Every state and every school district shall repay any mistakenly or fraudulently requested and obtained grant money to the Secretary of Education as soon as possible.
The Secretary of Education may require the school district to pay up to three times the amount of any educational grant fraud detected if that amount is paid within ninety days of his request served if possible as directed by state law and excluding delays that are a Federal fault, or up to four times thereafter.
The District of Columbia and its school system shall be considered a state and school district under all provisions in this act. The Secretary of Education may make allowances for paperwork not timely submitted by the District school system or others.
The repeal of any previous provision shall not bar any Federal court redress of educational Amendment XIV violations using a reasonable and just mechanism or means in that provision.
CONCLUDING THOUGHTS
It is not the job of the Federal Government to fund schools outside of the Department of Defense. Education has traditionally been a state-regulated function. Townships were mandated to run schools in colonial Massachusetts by the state even before the Federal government came into existence.
Educational funding provided by the Federal Government can be in the national interest. It can also mitigate the burdens placed on states by Amendment XIV.
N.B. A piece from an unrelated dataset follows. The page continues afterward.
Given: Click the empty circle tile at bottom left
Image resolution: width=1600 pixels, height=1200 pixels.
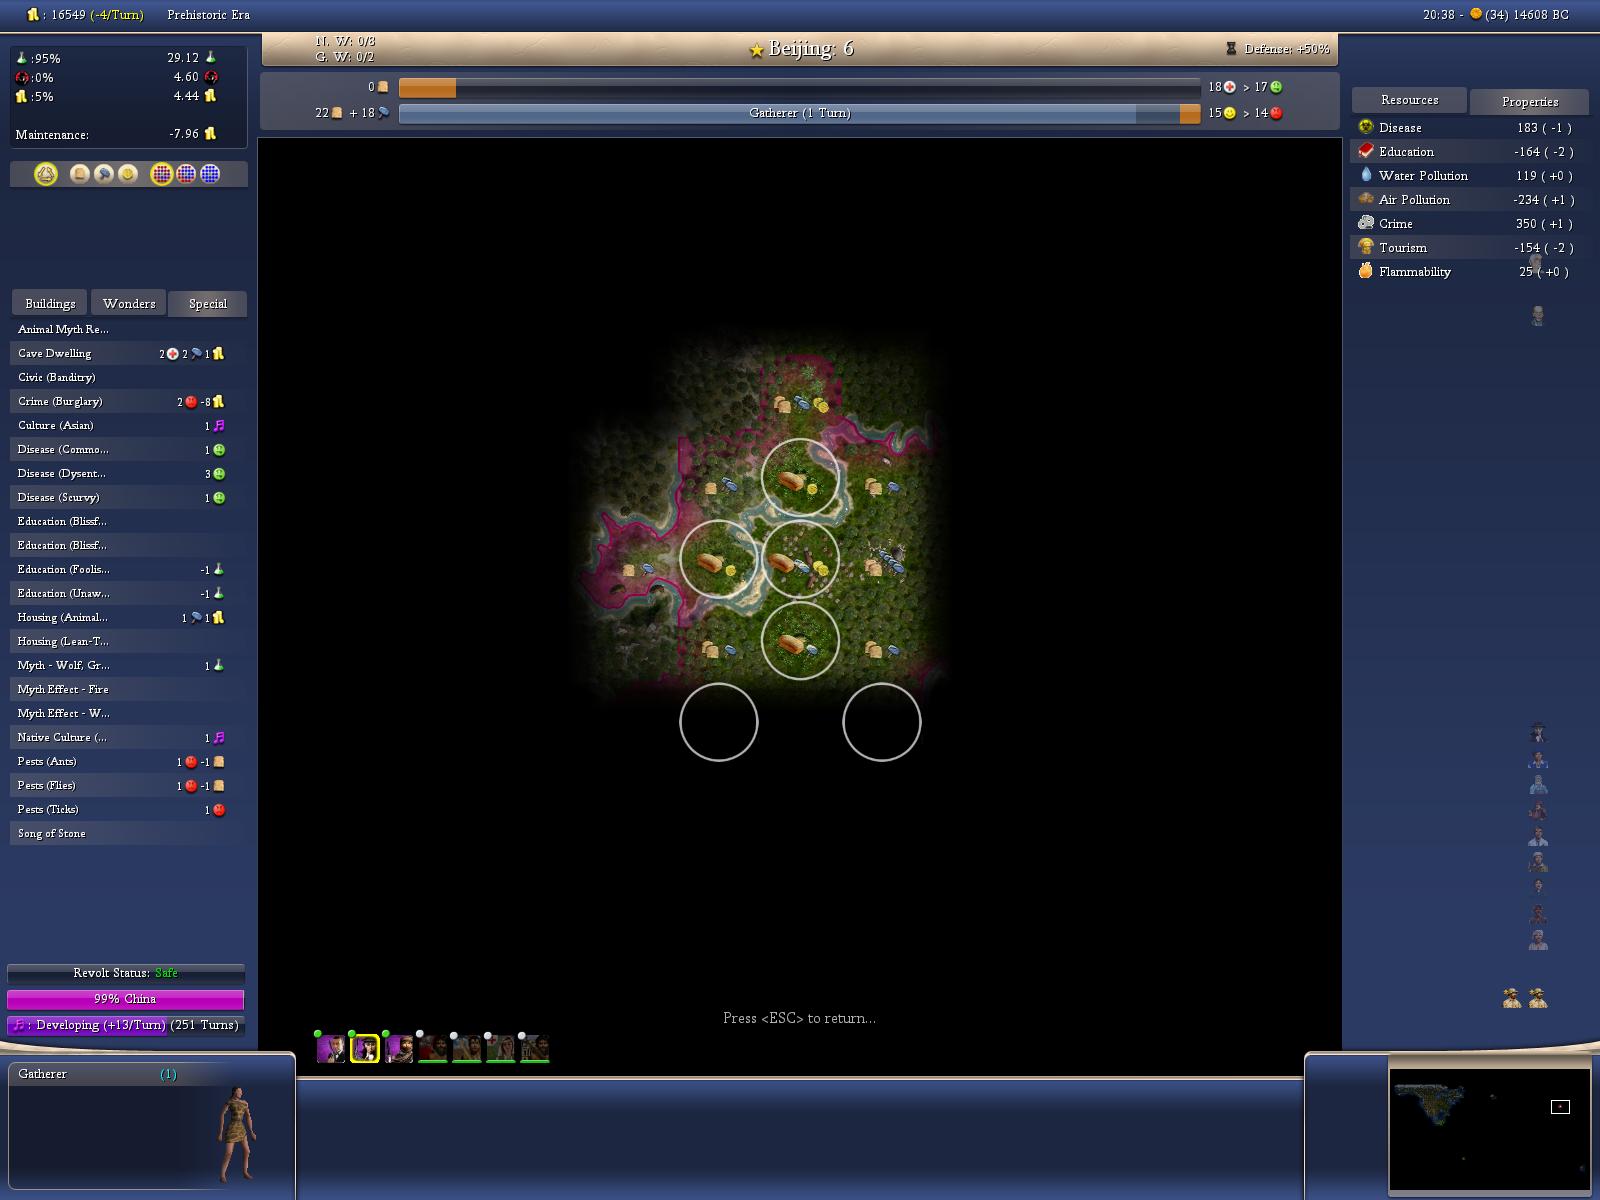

In my state, the voters already chose to have "a high quality system of free public schools" themselves:
The Florida Constitution
....
SECTION 1. Public education.--
(a) The education of children is a fundamental value of the people of the State of Florida. It is, therefore, a paramount duty of the state to make adequate provision for the education of all children residing within its borders. Adequate provision shall be made by law for a uniform, efficient, safe, secure, and high quality system of free public schools that allows students to obtain a high quality education and for the establishment, maintenance, and operation of institutions of higher learning and other public education programs that the needs of the people may require....
If you wish to go to Europe and your uncle hands you a few hundred dollars, I would hope you would not complain about being under-funded by him.